Reading Online Novel

Silver Bastard(116)



My voice rose at the end to a shriek. Tears started rolling down her face and she reached for me. I flinched back, realizing I was on the brink of losing it.

“I’m sorry,” Mom said, her eyes darting. We were creating a scene. Too bad. “I have to go.”

Stunned, I watched as she jerked the gas nozzle free. Then she climbed into her car and pulled out with a screeching of tires, gas cap flying. It rolled across the pavement, coming to a stop about six inches from my foot.

What the fuck had just happened?

“Becca, you okay?”

I looked over to find Puck staring at me, confused. No. I wasn’t okay. Tears started to build in my eyes, then I was in his arms, crying.

“Baby, you gotta tell me what’s wrong,” he said after a few seconds. His entire body was tense—ready for a fight. Shit. I needed to pull myself together.

“It was my mom,” I said, forcing myself to stop sniffling. “She’s alive.”

Puck stilled.

“What?”

“I was getting out of the truck to go to the bathroom. Then I looked over there and saw my mom.”

Something crossed his face, a hint of shock tempered with . . . pity?

“Sweetheart, it’s not uncommon for someone to think they’ve seen someone who died.”

“No, it was her, Puck,” I said, my voice forceful. “I talked to her. She called me by name, said she was sorry. Then she got in her car and drove off. That’s her fucking gas cap right there.”

“What the hell?”

“It’s a con,” I said, feeling like the stupidest person on earth. “She’d been calling, begging for money. I kept telling her no so I guess she raised the stakes.”

“That fucking cunt,” he growled. He let me go, spinning toward his truck in helpless, frustrated anger. For a minute I thought he might punch it. Then—just like that—he pulled it together.

“Get in.”

“Puck—”

“Get. In. The. Truck.” Rage covered his face, along with that terrible darkness I’d seen from him a few times. Oh fuck. This was bad. Really bad.

Wait. Mom was alive. That was good. I didn’t want her dead, did I?

Mixed, confused emotions crashed through me as I climbed into my seat. I was vaguely aware of Puck outside, gassing us up. My thoughts flew too fast to catch as I tried to understand what had happened.

Mom was alive. She’d pretended to be dead. Told her daughter that she was dead.

For three thousand fucking dollars.

Pain sliced through me as it fell together. Pain. Relief. Shock.

Hurt.

How could she care so little for me, put me through that kind of hell for money? Because she’s a junkie and a crook. She doesn’t care about anyone but herself. Fucking bitch.

The rig swayed as Puck climbed in, looking straight forward. Rage radiated off every square inch of his body.

“This ends now.”

“What?” I asked.

“This shit with your mom,” he replied. “She’s cut off. Today. You’re never talking to her again. That woman is fucking toxic and she’s out of your life.”

“Excuse me?” I asked, turning on him. My head was a swirl of a thousand different emotions—Mom had been dead and suddenly she wasn’t. She’d tricked me and used me and treated me like I wasn’t even a real human being whose feelings mattered. Now Puck was going to tell me how to feel, too?

I didn’t need this shit from him and I didn’t care if he was right—it wasn’t his decision to make.

“It’s time to end this.

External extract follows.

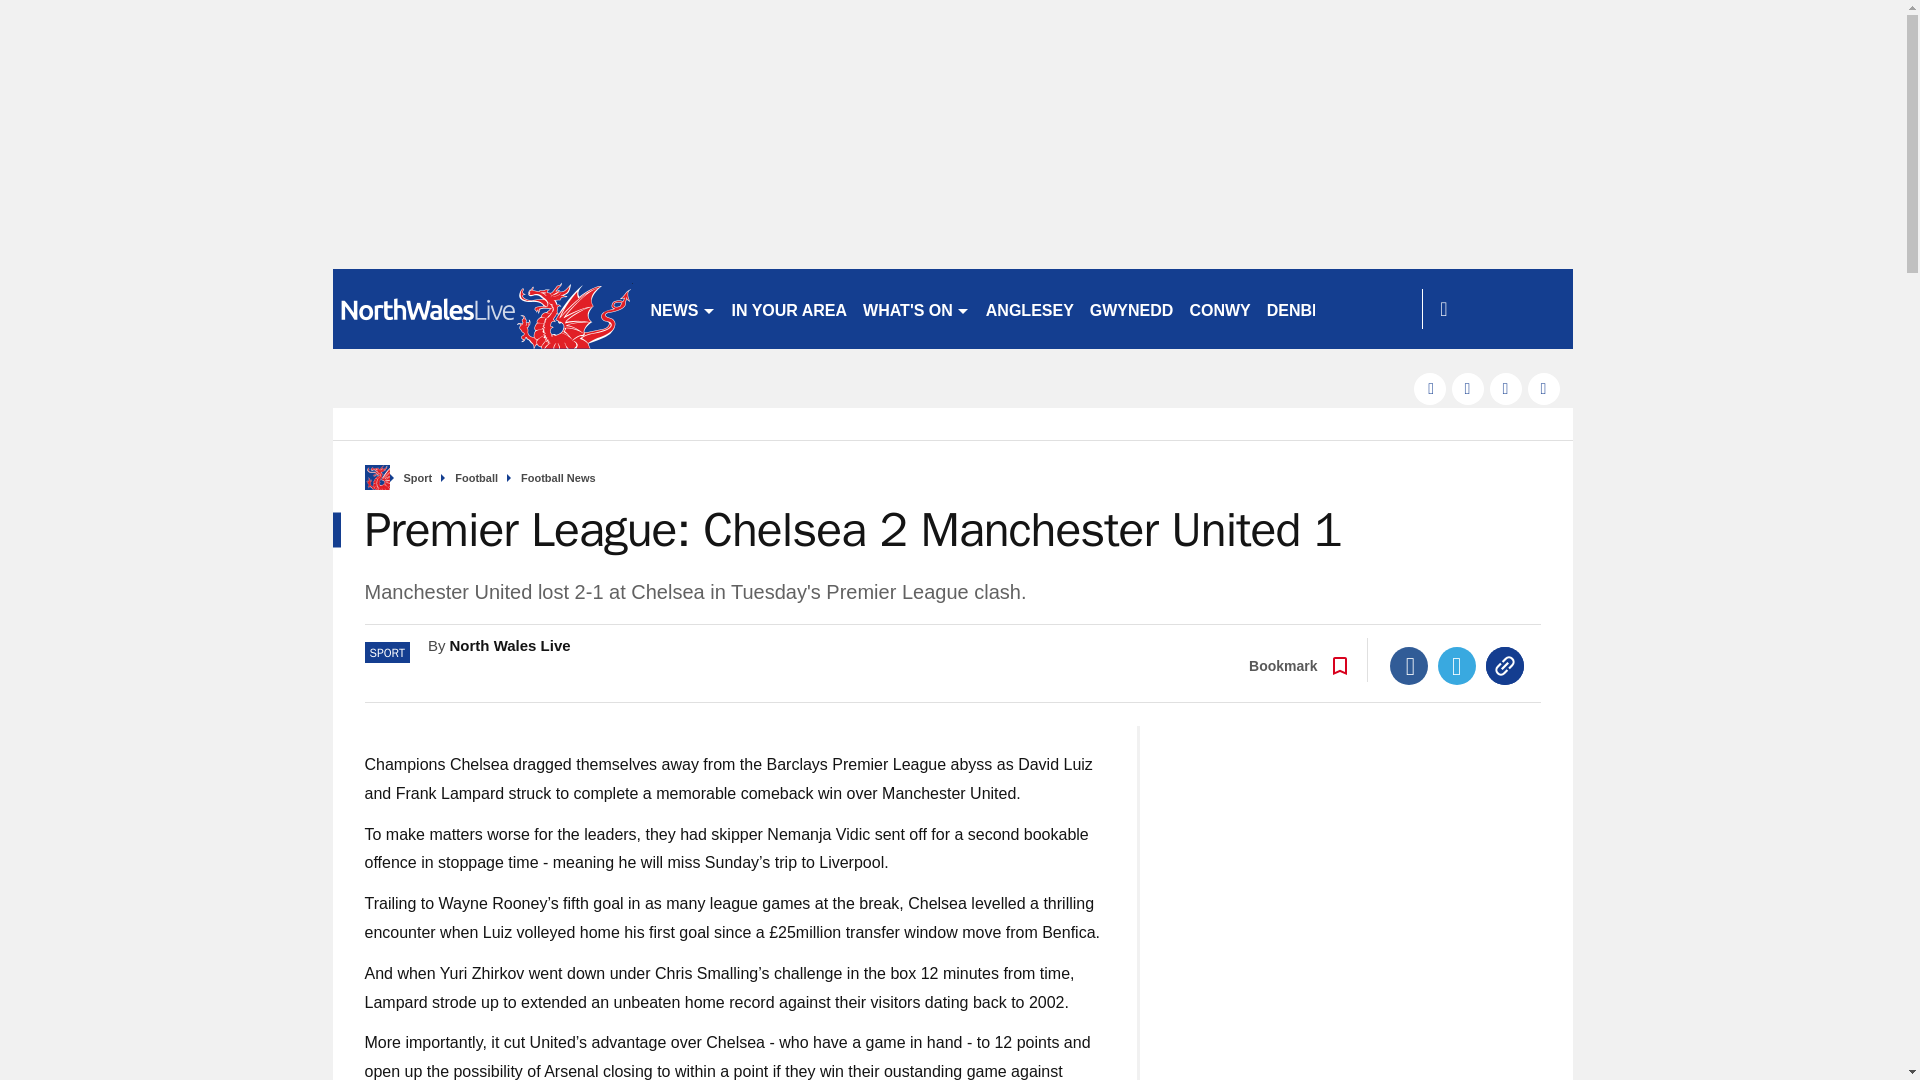 The image size is (1920, 1080). I want to click on NEWS, so click(682, 308).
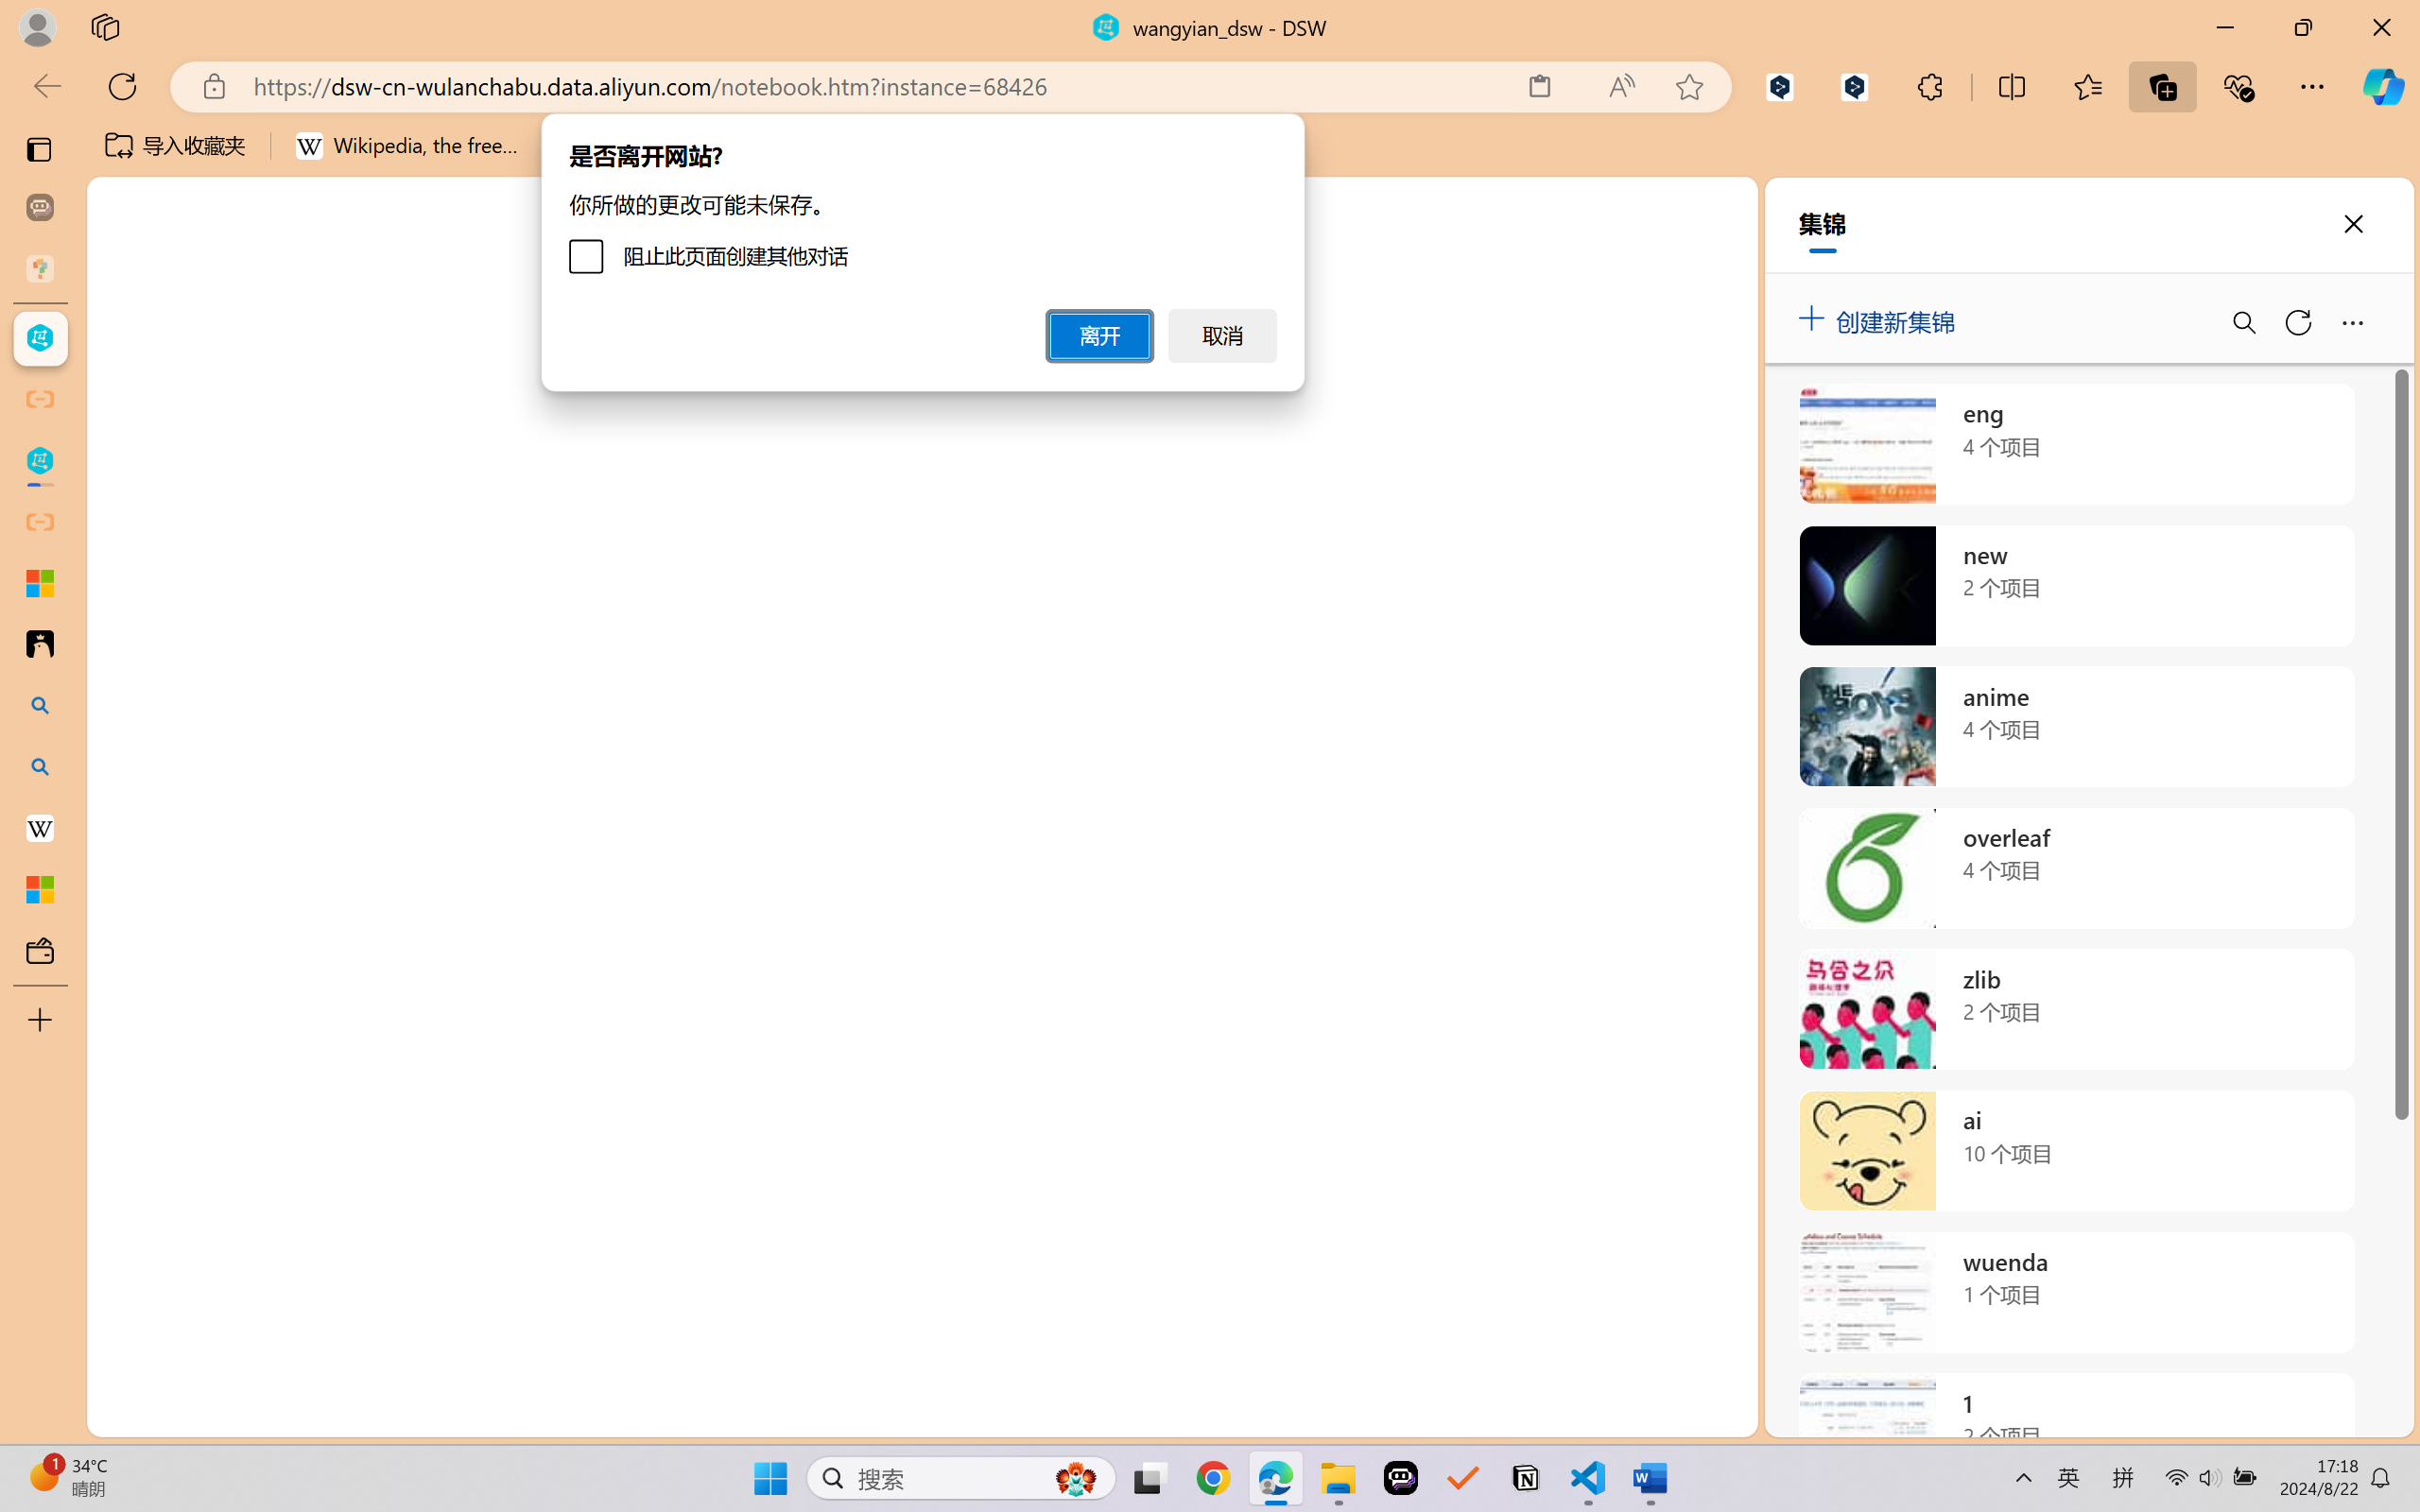  What do you see at coordinates (40, 583) in the screenshot?
I see `Adjust indents and spacing - Microsoft Support` at bounding box center [40, 583].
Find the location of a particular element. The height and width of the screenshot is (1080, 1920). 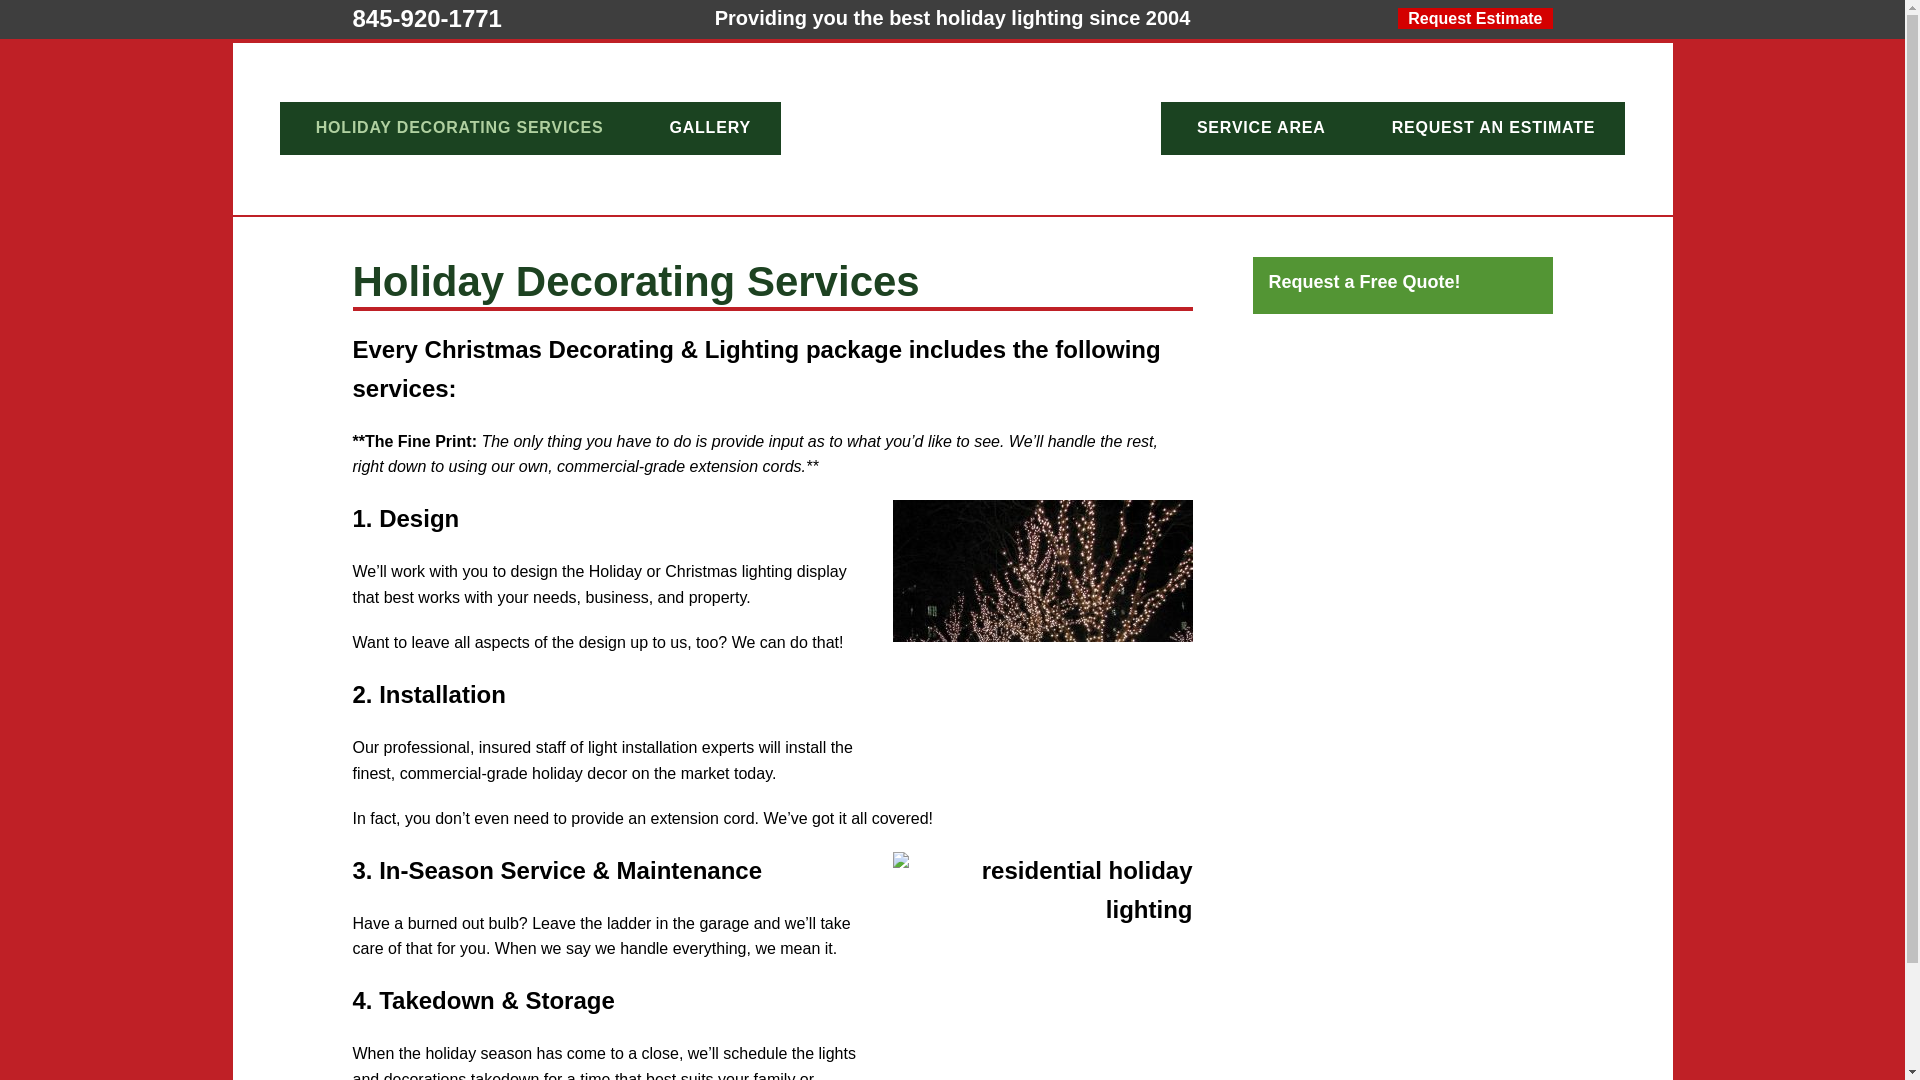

I’ve watched that bitch jerk you around for five years and I’m sick of it. No more. I’ll get you set up at the hotel and then go straighten her ass out. We’ll leave for Idaho in the morning.”

The swirl of confused feelings in my head came together, turning into anger. I couldn’t turn it loose on Mom because she’d run off, but Puck? He’d just painted a big ass target on his forehead and I didn’t give a shit if attacking him was fair or not. I was an adult and I’d make my own damned choices.

“Who the fuck are you to tell me what to do?”

The muscle in his jaw flexed as Puck turned the key, the big truck roaring to life. “I’m your old man and it’s my job to protect you. I’m serious about this, Becs. We’re leaving tomorrow and you are never going to communicate with that bitch again.”

Oh no. No way. He did not get talk to me like that.

“Fuck you,” I growled. “You have no goddamn right to tell me what I can and can’t do. You don’t own me and you don’t get to control me.”

He turned to look at me, and the raw anger on his face stunned me. Holy shit. A small part of me wanted to cower back, to beg him not to hurt me. No. I wasn’t that little girl anymore and Puck Redhouse didn’t get to push me around.